もう、ダニエル様ってば褒め上手! 私は単純だから、褒められればもっともっと、と頑張りたくなってしまう。
けれど、ダニエル様は手を伸ばし、私からノートを取り上げてしまった。
「さあ、今日はもうお終いだ」
「えっ? でもまだ日が落ちてもいないのに」
「朝早くから7時間も飲まず食わずで働いていて何を言う」
いや、さすがにお茶くらいは飲んだと思う。………飲んだよね? あんまり覚えてないけど。
「もしや、前にいた世界でもこんな無茶をしていたのか?」
「いえ、朝はもう少し遅かったです。寝るのが大体夜中の二時とか三時とかだった……ので……」
ダニエル様の険しい顔に、語尾が尻すぼみに消えていく。
「とにかく今日はここまでだ。
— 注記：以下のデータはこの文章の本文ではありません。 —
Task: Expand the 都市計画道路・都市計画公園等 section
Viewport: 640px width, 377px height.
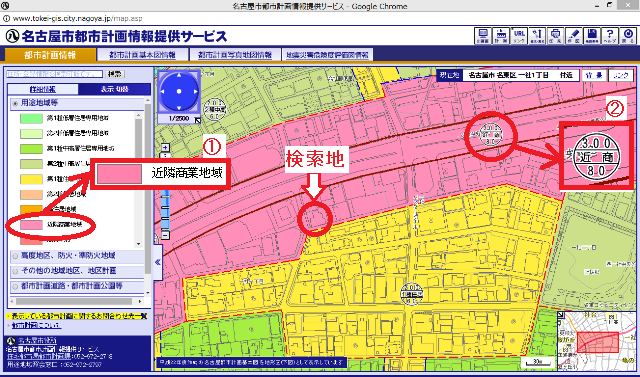Action: click(x=77, y=286)
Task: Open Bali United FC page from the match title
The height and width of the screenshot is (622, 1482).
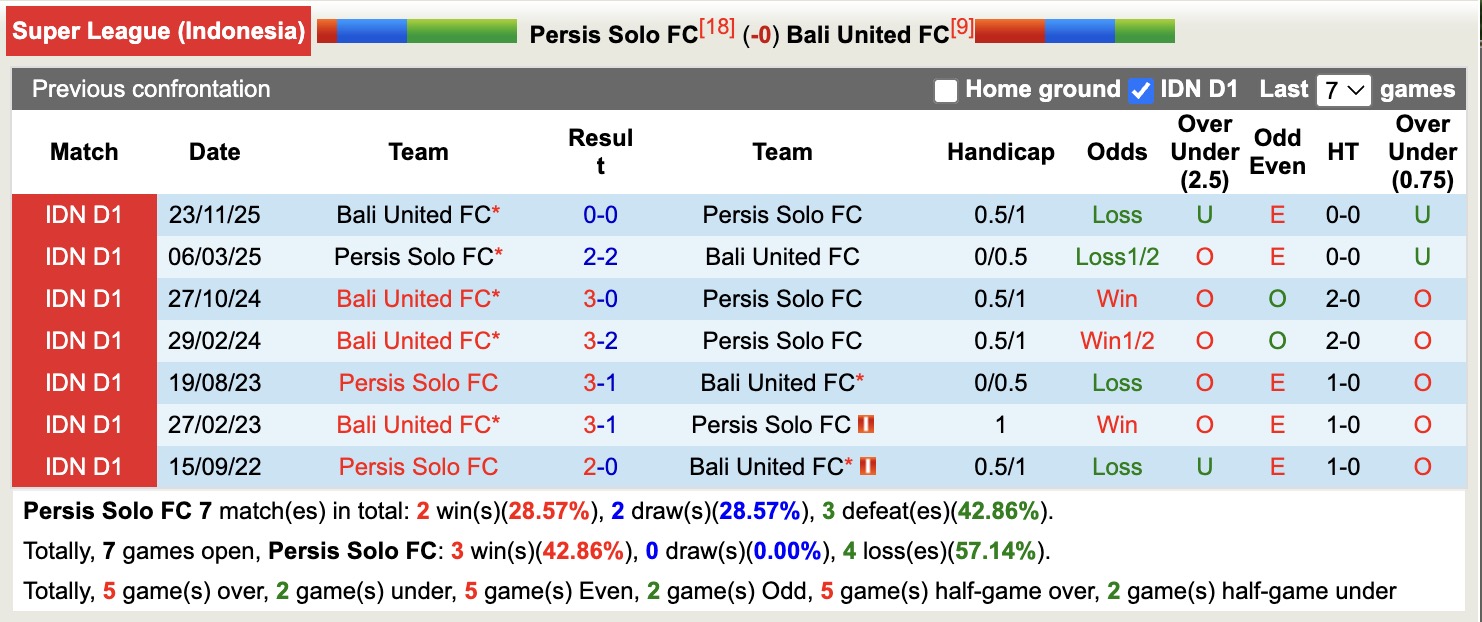Action: [866, 33]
来なさい」
有無を言わさず手を引かれ、立ち上がった途端にふらついた。
それ見たことか、と言わんばかりのダニエル様の視線が痛い………。
◇◇◇
いったん戻って着替えておいで、と言われて部屋に戻ったら、ベッドの上に見覚えのないドレスが置かれていた。
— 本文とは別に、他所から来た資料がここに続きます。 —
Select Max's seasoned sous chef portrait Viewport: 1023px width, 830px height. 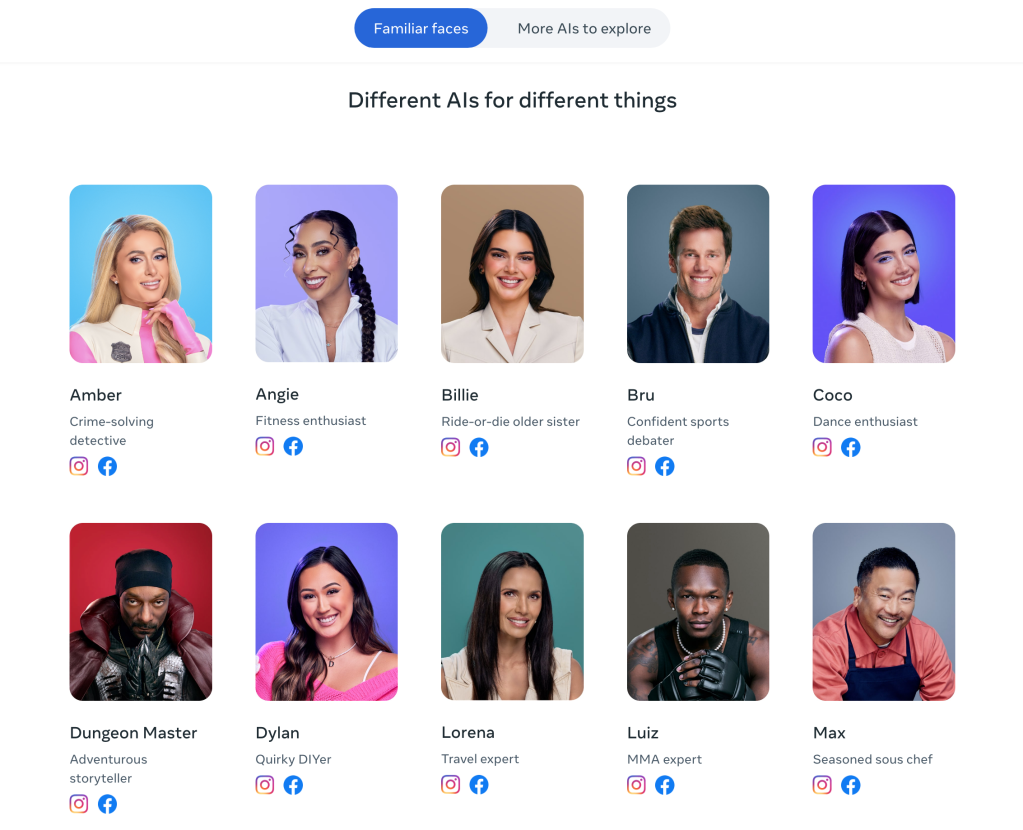pos(884,611)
真珠色の光沢のあるシルクに、淡いブルーのチュールを重ねたエンパイアドレス。
ジャレットが「当座の普段着に」と買ってくれたドレスやワンピースも、平民の孤児には過ぎた贅沢に思えたものだが、これは明らかに物が違う。
「こ、このドレスは一体……」
「お館様からの贈り物です。今宵はこちらをお召しになるようにと」
気がつけば、室内にはマリーの他、侍女頭を筆頭にメイドの皆さんが勢揃いしていた。
戸惑っているうちに、着ていたドレスを剥ぎ取られ、花びらを浮かべたバスタブに首まで浸かるように言われ、髪を洗われ、顔も身体もマッサージされ………。
気づいた時には、今朝と同じ化粧台の前にいた。
「毛先が大分傷んでいるわ」
「でもお色は綺麗だわ。青味がかった黒髪なんて、神秘的でとっても素敵」
「お肌の肌理は細かいけれど、日焼けと乾燥はどうにかしないと」
「瞳の色はシルバーね。際立つように目の際は青と金で彩りましょう。唇にはこの紅が映えると思うけど、どうかしら」
などなど、メイドのお嬢さんたちの楽しげな囀りを聞いているうちに、髪とメイクが完成した。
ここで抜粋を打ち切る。